It’s not just Andrew who should testify in Epstein case

IF Prince Andrew supposedly doesn't sweat, he certainly must be now.

For despite his claim that a Falklands War incident left him permanently unable to perspire, the announcement that the US Department of Justice formally wants to question him over his friendship with billionaire paedophile Jeffrey Epstein must have him sweating bullets.

In what has been described as a "diplomatic nightmare", US lawyers have issued a "Mutual Legal Assistance" request to the UK Home Office, according to The Sun.

Under this back-channel, legal treaty between the two nations, the prince must give a sworn deposition to a judge, customarily Westminster Magistrates Court, within the next few months.

Andrew, 60, who "categorically denies" any wrongdoing, would be questioned as a witness in the criminal case into Epstein's historic sex trafficking network, which included the alleged sexual abuse of children.

Of course, Andrew could exercise his right to the privilege against self-incrimination and refuse to answer or have the MLA dismissed as he may have no memory or evidence to offer.



But the dutiful Duke of York would surely never do that. This is the man who assured the public he was "willing to help any appropriate law enforcement agency".

He also admitted during his infamous BBC interview last November that he would give evidence under oath "if push came to shove and the legal advice was to do so, then I would be duty-bound to do so."

He then added: "I think there's just as much closure for me as there is for everybody else."

Yet, for some reason he refused to be questioned by New York prosecutors in January. That same month the UK police also blocked a Freedom of Information request for the location of Andrew's taxpayer-funded protection officers on the night he was accused of having sex with a teenage Virginia Roberts Giuffre, who was one of Epstein's alleged sex-trafficking victims.

However, this latest move is a significant slap in the face of Buckingham Palace's power and influence. The prosecutors have sidestepped The Firm and put pressure directly on the British government to ensure the Queen's reportedly favourite son testifies.

There were hints something was afoot last week when The Sunday Times reported that Andrew, who temporarily stepped back from frontline royal duties following his car-crash interview, "will not resume official duties".


Permanently removing the prince from public life was not a knee-jerk reaction to a TV documentary. This was a proactive Palace tactic in an attempt to mitigate further damage to the royal brand already battered by the prince's questionable mateship with a convicted criminal.

But Andrew must not be the scapegoat in this murky saga of money, power and alleged systemic rape.

To stooge him as the only scalp in this case, denies justice to the girls who Epstein allegedly preyed on.

As ex-Florida police chief Michael Reiter said, this was never a he-said, she-said situation: "This was 50-something 'shes' and one 'he' - and the 'shes' all basically told the same story."

There are many more high profile names connected to this paedophile pyramid scheme who must be held to account.

These people know what happened behind the closed doors of Epstein's Manhattan townhouse, on his private compound on Little Saint James (known as "paedophile island") or aboard his customised Boeing 727 jet dubbed the "Lolita Express" with a bed where accusers claim sex assaults took place.

The most glaring omission is Epstein's former partner Ghislaine Maxwell, who allegedly recruited and trained his underage girls.
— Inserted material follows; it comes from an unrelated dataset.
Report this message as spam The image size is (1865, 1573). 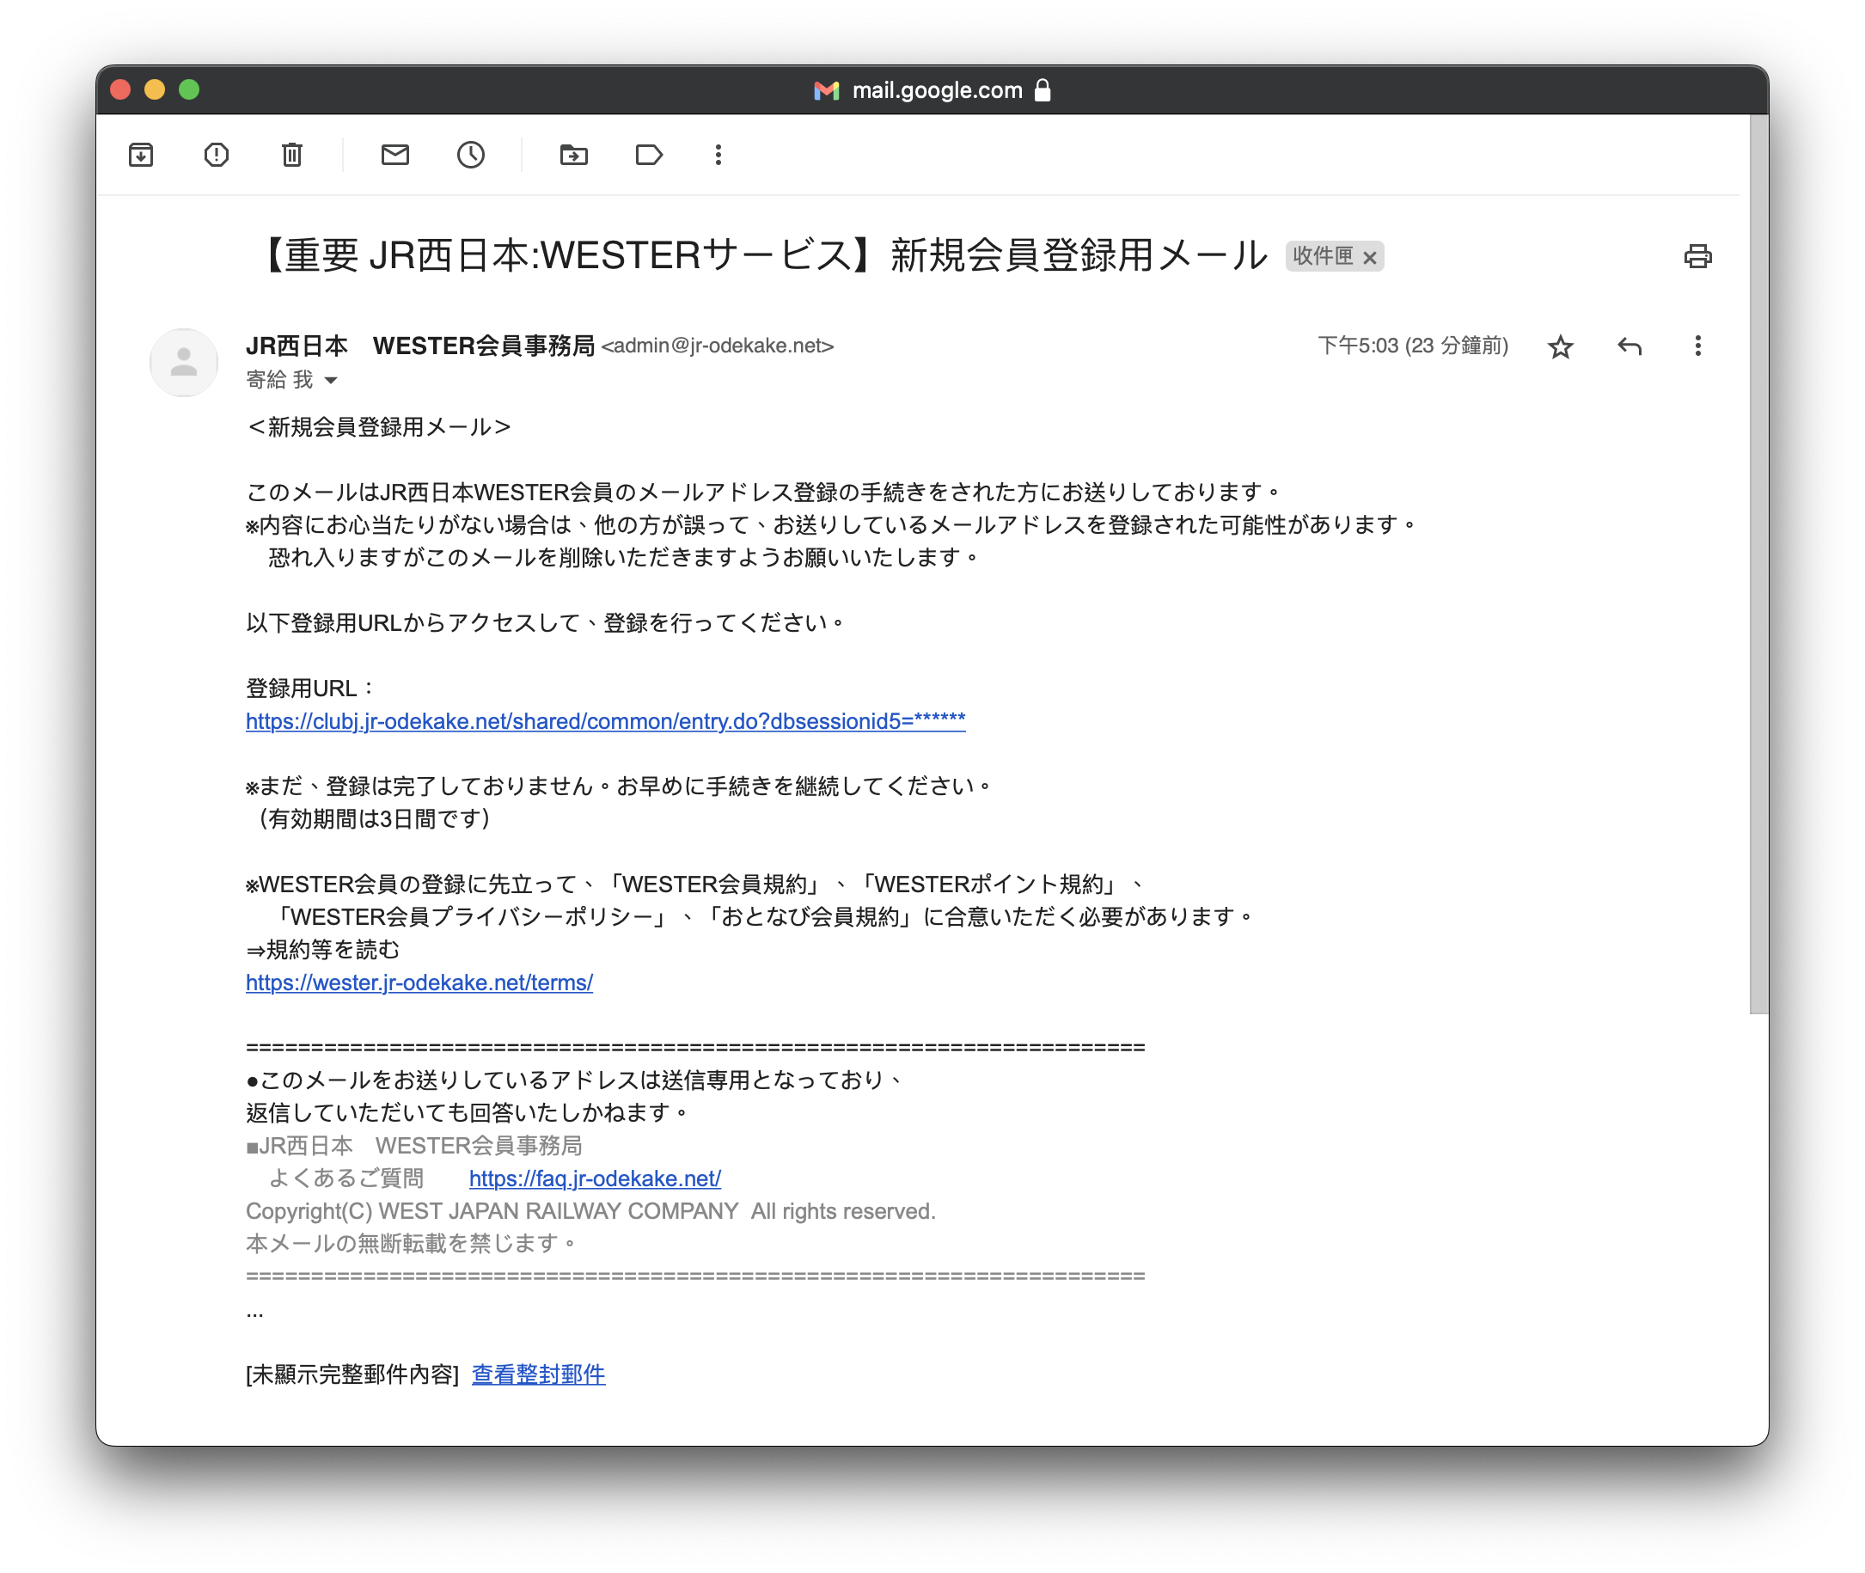216,155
She has denied wrongdoing.

Protected by Epstein's inexplicable plea deal that granted immunity from all federal charges to named and unnamed co-conspirators, she has not been seen in public in years.

Her absence from the Netflix documentary Jeffrey Epstein: Filthy Rich is also just as baffling.

But not as surprising is the doco's gentle portrayal of Bill Clinton.

The series - currently screening on Democrat-lauding platform Netflix - was co-produced by Clinton's friend and novel writing partner James Patterson.

Virginia Roberts Giuffre who was just 16 when Epstein’s alleged sexual abuse began. Picture: Supplied
Virginia Roberts Giuffre who was just 16 when Epstein’s alleged sexual abuse began. Picture: Supplied


In it we are told Clinton was seen chatting with Epstein on Little Saint James, but their relationship was just "business".

Mr Clinton is not linked to the underage sex investigation. Instead, a recently released book A Convenient Death: The Mysterious Demise of Jeffrey Epstein, alleges Clinton was having an affair with Maxwell. His spokeswoman has dismissed the allegations as lies.

But there is no denying Clinton was in the Epstein-Maxwell circle. According to flight logs obtained by Fox News, Clinton took at least 26 trips on Epstein's jets between 2001 to 2003. This is the man who served as the 42nd president to the United States, not some naive patsy.

To look away or pretend to not notice obvious abuse, denies justice to the alleged victims, who were as Giuffre says, preyed upon because Epstein knew they were not cared about and would not be missed.

They were denied justice in Epstein's first lenient plea deal with its six-day a week work leave from prison. They were denied justice again when he committed suicide in his cell last year.

These women will not be able to rest until the people like Prince Andrew, and others who know what happened, come forward and finally tell the truth.

Only then will these girls finally be able to escape.